Remix.run Logo
philistine 4 hours ago

Apple has used both Samsung and TSMC for its chips in the past. Until the A7 it was Samsung, A8 was TSMC, and the A9 was dual-sourced by both! Apple is used to switching between suppliers fairly often for a tech company; it's not that it's too hard for them to switch fab, it's that TSMC is the only competitive fab right now.

There are rumours that Intel might have won some business from them in 2 years. I could totally see Apple turning to Intel for the Mac chips, since they're much lower volume. I know it sounds crazy, we just got rid of Intel, but I'm talking using Intel as a fab, not going back to x86. Those are done.

lukan 3 hours ago | parent | next [-]

But wasn't the reason they split with Samsung because they copied the iphone in the perspective of Jobs (to which he reacted with thermonuclear threats)?

They did had the expertise building it after all. What would happen, if TSMC now would build a M1 clone? I doubt this is a way anyone wants to go, but it seems a implied threat to me that is calculated in.

thewebguyd 3 hours ago | parent | next [-]

Job's thermonuclear threats were about Android & Google, not Samsung because Schmidt was on Apple's board during the development of Android.
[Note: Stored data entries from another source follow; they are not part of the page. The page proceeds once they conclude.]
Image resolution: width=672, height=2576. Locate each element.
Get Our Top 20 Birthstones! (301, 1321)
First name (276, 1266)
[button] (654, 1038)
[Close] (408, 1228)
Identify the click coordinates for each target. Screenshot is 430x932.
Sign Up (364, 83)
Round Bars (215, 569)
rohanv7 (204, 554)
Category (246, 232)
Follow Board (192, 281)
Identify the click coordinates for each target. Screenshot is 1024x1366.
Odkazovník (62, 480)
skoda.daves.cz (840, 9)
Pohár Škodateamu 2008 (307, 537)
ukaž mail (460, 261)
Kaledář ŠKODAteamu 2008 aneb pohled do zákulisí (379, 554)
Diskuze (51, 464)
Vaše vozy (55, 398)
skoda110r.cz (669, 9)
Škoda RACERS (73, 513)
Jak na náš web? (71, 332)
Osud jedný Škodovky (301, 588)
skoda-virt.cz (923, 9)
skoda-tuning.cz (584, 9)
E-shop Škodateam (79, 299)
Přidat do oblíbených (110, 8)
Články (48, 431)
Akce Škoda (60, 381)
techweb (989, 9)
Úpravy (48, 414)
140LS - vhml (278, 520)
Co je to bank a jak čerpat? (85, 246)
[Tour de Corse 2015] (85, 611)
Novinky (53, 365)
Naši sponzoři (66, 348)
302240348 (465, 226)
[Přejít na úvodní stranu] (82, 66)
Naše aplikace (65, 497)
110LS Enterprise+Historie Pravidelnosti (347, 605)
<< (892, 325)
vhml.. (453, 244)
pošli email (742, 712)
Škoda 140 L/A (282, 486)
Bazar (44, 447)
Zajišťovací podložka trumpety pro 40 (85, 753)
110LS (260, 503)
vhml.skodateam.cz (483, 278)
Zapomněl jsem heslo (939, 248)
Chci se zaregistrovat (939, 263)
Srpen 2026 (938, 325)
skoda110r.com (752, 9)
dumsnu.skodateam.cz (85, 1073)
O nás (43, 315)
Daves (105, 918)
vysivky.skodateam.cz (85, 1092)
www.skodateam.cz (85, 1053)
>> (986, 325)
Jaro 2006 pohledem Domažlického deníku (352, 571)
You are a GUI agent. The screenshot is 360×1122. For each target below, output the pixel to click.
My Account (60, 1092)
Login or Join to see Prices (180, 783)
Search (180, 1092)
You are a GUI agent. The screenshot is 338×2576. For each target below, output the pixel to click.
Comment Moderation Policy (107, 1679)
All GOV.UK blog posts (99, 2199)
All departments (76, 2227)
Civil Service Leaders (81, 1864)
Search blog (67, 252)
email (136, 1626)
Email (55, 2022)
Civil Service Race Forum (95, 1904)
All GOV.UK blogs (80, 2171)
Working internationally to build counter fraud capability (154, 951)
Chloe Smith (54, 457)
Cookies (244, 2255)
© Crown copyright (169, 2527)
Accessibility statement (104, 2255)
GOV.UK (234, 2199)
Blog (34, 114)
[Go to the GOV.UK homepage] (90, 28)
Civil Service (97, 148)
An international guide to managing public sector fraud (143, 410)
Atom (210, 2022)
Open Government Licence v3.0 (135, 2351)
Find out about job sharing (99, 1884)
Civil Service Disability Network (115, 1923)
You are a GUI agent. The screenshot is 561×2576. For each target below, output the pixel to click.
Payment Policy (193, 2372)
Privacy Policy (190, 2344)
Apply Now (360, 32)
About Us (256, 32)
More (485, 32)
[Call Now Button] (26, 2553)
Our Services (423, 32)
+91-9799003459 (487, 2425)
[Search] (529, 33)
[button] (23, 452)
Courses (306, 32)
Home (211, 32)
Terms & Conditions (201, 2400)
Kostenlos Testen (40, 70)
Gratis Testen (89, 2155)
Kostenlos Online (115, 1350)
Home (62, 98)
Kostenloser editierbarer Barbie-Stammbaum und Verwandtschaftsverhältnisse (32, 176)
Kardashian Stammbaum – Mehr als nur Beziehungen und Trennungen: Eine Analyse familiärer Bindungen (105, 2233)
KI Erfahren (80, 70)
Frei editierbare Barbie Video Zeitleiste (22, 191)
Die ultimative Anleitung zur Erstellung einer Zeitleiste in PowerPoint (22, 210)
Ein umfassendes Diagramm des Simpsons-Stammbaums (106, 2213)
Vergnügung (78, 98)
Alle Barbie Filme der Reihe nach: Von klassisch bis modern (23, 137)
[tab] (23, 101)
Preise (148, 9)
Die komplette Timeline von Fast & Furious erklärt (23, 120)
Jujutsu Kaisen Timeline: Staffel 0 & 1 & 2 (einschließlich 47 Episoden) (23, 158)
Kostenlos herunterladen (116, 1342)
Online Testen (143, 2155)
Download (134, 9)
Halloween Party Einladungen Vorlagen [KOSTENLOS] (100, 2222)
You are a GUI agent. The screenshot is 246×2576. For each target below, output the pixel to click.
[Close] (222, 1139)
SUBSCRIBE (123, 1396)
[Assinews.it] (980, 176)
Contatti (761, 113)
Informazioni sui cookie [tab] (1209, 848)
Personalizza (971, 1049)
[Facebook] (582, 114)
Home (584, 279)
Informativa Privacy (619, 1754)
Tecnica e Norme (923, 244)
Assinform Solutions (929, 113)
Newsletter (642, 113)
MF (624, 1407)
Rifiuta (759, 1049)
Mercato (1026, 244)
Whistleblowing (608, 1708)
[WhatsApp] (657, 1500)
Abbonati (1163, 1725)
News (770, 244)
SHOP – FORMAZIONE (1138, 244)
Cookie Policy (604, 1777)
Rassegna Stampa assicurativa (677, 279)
> "I will spend my last dying breath if I need to, and I will spend every penny of Apple’s $40 billion in the bank, to right this wrong. I’m going to destroy Android, because it’s a stolen product. I’m willing to go thermonuclear war on this."

The falling out with Samsung was related, but more about the physical look of the phone

fragmede 2 hours ago | parent | prev [-]

Doesn't seem likely, TBH. Nevermind the legal agreements they would be violating, TSMC fabs Qualcomm's Snapdragon line of ARM processors. The M1 is good, but not that good (it's a couple generations old by this point, for one). Samsung had a phone line of their own to put it in as well. TSMC does not.

chippiewill an hour ago | parent | prev [-]

I thought Intel was too far behind on their process nodes?

wtallis an hour ago | parent [-]

At the end of the month, laptops with Intel's latest processors will start shipping. These use Intel's 18A process for the CPU chiplet. That makes Intel the first fab to ship a process using backside power delivery. There's no third party testing yet to verify if Intel is still far behind TSMC when power, performance and die size are all considered, but Intel is definitely making progress, and their execs have been promising more for the future, such as their 14A process.